# REQUIRED WORK
Lines in the data below that contain the word "Open" are to be copied.

# MATERIAL PROVIDED

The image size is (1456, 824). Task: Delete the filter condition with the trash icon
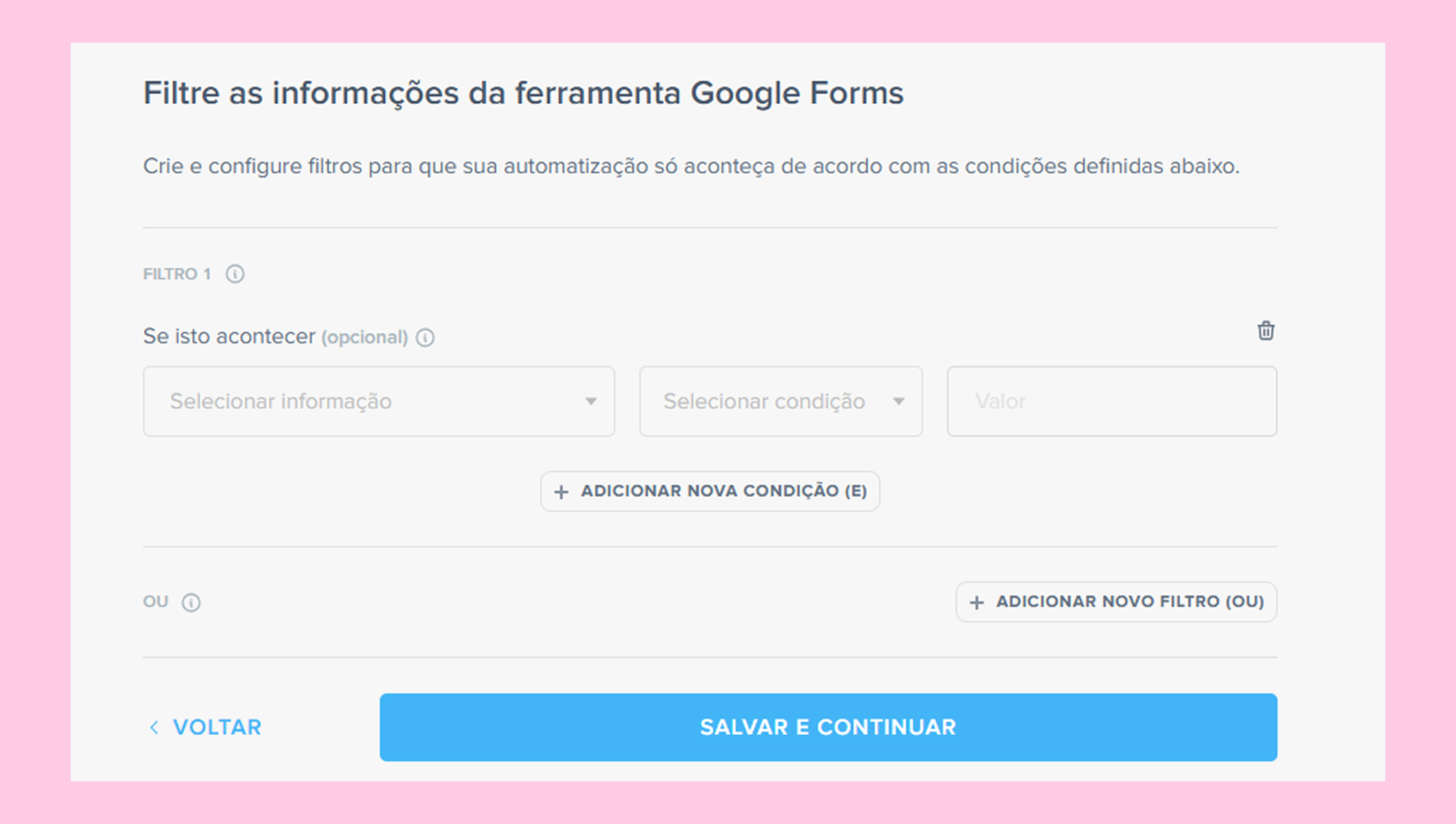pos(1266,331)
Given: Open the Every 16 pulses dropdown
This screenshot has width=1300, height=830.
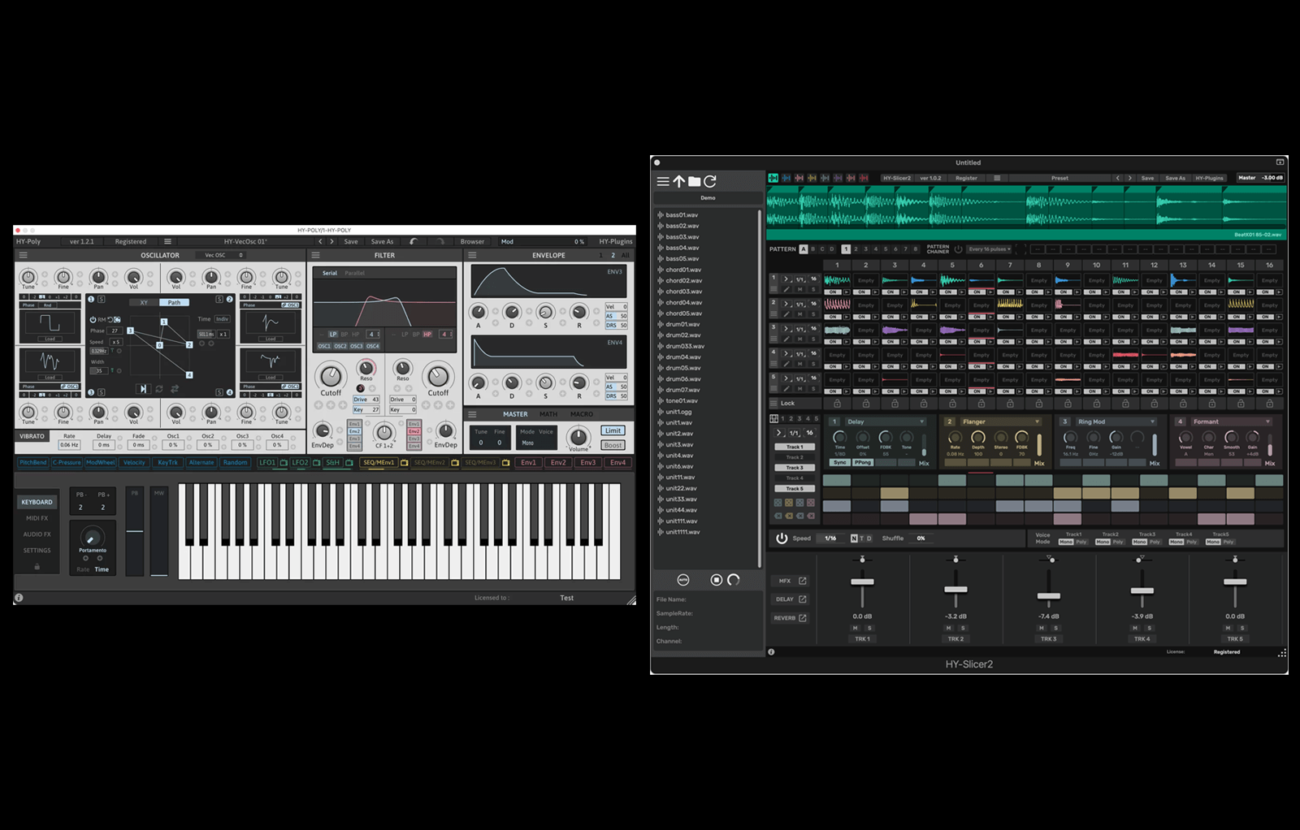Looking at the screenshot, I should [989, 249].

...

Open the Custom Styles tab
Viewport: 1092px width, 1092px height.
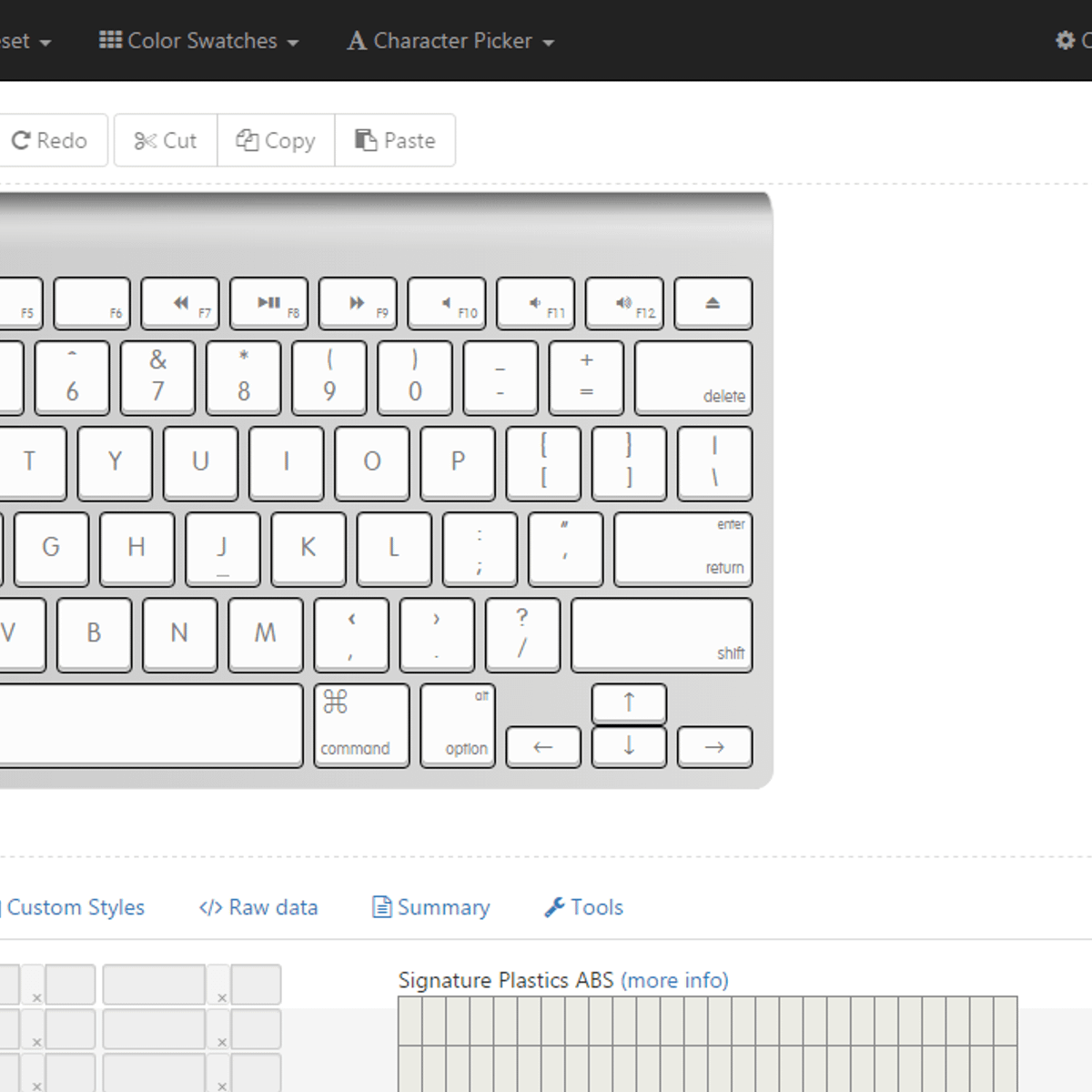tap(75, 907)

# OUTPUT FOR THIS EXERCISE
Given: Open the Every 16 pulses dropdown
Open the Custom Styles tab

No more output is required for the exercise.